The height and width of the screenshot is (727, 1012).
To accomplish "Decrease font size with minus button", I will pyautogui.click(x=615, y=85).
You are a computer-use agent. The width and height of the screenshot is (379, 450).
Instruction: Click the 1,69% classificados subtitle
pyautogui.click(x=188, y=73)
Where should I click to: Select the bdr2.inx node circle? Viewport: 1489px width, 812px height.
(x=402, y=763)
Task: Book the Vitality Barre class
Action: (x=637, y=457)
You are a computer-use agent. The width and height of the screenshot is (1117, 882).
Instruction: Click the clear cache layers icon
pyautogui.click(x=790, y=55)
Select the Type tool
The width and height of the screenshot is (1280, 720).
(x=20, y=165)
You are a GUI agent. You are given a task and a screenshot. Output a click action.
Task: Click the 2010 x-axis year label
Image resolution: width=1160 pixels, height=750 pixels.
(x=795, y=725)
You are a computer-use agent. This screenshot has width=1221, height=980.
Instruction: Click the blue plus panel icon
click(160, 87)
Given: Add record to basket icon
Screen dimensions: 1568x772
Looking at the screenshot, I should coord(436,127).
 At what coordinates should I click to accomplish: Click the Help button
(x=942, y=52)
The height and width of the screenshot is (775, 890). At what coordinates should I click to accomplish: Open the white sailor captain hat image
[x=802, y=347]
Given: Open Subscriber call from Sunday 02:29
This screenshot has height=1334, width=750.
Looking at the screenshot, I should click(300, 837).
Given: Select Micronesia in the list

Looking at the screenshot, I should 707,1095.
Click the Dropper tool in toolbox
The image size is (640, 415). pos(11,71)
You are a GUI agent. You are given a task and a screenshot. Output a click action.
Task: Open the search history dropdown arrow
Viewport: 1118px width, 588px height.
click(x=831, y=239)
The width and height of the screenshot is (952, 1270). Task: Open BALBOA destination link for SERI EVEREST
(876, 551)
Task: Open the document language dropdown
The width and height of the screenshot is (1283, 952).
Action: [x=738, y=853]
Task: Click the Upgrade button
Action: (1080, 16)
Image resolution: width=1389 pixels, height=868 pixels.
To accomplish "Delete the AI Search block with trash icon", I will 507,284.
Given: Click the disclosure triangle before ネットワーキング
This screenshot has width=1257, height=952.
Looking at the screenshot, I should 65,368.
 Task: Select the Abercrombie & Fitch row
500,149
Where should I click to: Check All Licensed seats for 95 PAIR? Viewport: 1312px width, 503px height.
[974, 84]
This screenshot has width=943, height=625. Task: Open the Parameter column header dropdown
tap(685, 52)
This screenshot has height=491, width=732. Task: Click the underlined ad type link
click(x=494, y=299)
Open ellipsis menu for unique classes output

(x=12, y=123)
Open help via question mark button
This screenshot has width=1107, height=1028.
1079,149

------------------------------------

### [Task objective]
Lines in the data that hold "with" must be located and copied.

### [Completed task]
To accomplish "Decrease font size with minus button", I will pyautogui.click(x=615, y=85).
To accomplish "Delete the AI Search block with trash icon", I will 507,284.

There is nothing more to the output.